Excerpts from a dataset:
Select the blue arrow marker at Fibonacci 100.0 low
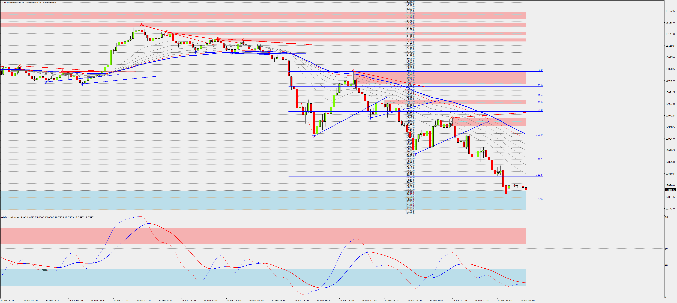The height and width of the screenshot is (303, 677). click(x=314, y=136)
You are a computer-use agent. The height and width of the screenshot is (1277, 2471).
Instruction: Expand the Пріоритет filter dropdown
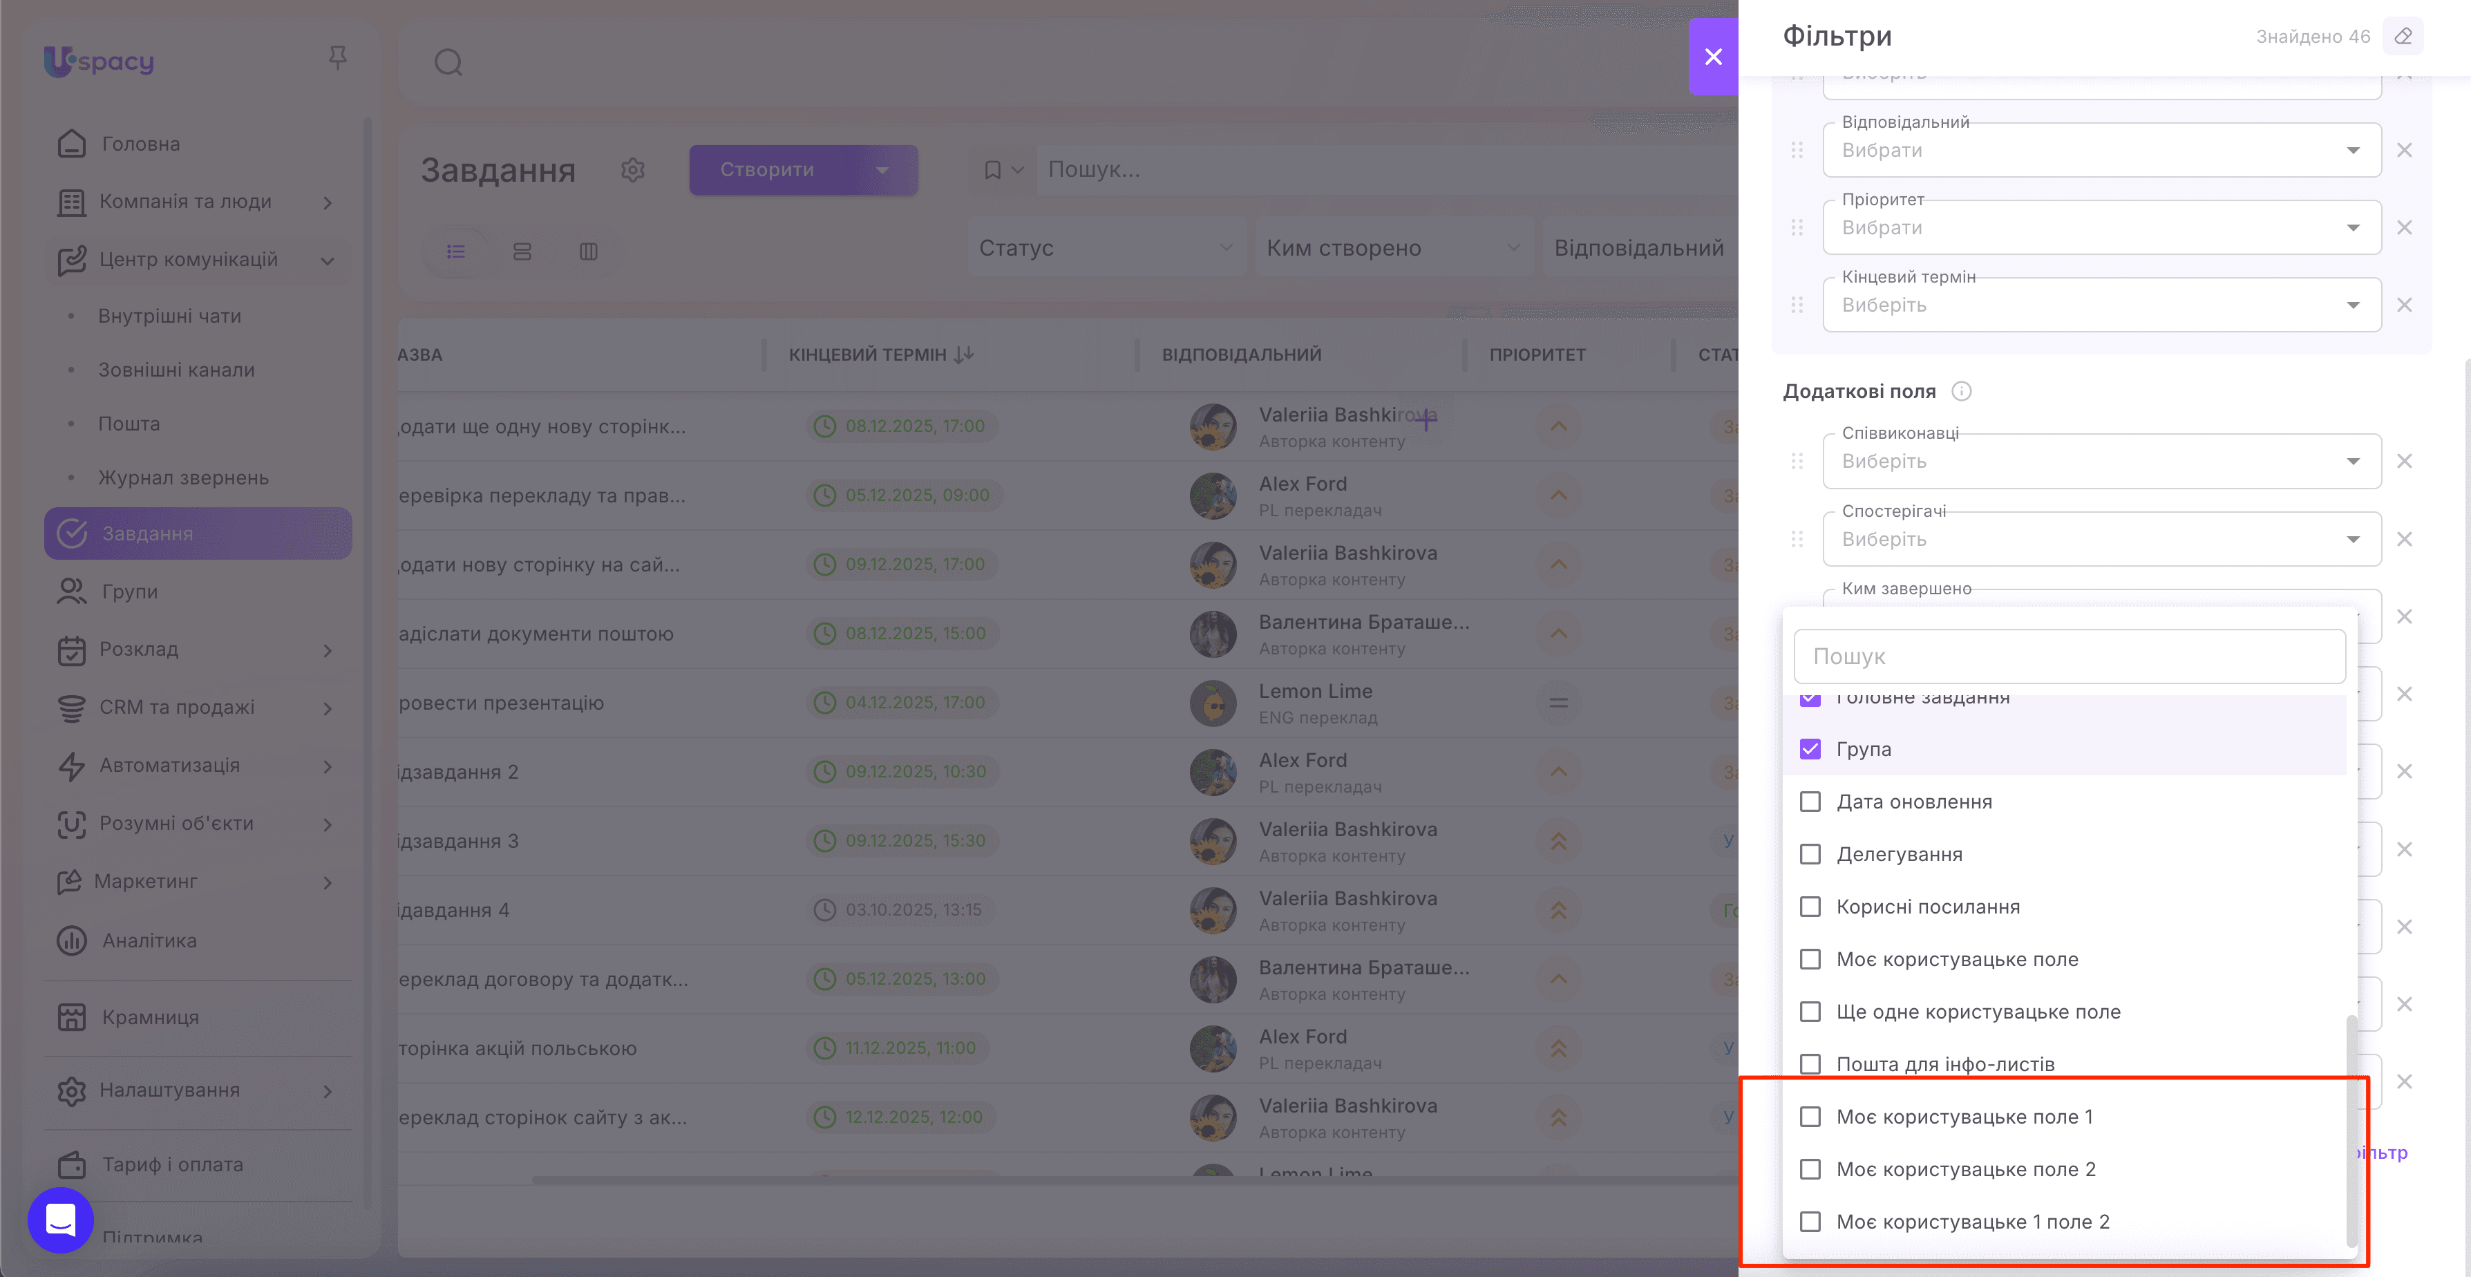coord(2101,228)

Goal of the exercise:
Please print the data above once more, exactly as it appears, with no pictures.

Answer for the task:
Select the blue arrow marker at Fibonacci 100.0 low
The height and width of the screenshot is (303, 677). click(x=314, y=136)
You are a computer-use agent. The height and width of the screenshot is (1277, 2471).
Instruction: Expand the Пріоритет filter dropdown
coord(2101,228)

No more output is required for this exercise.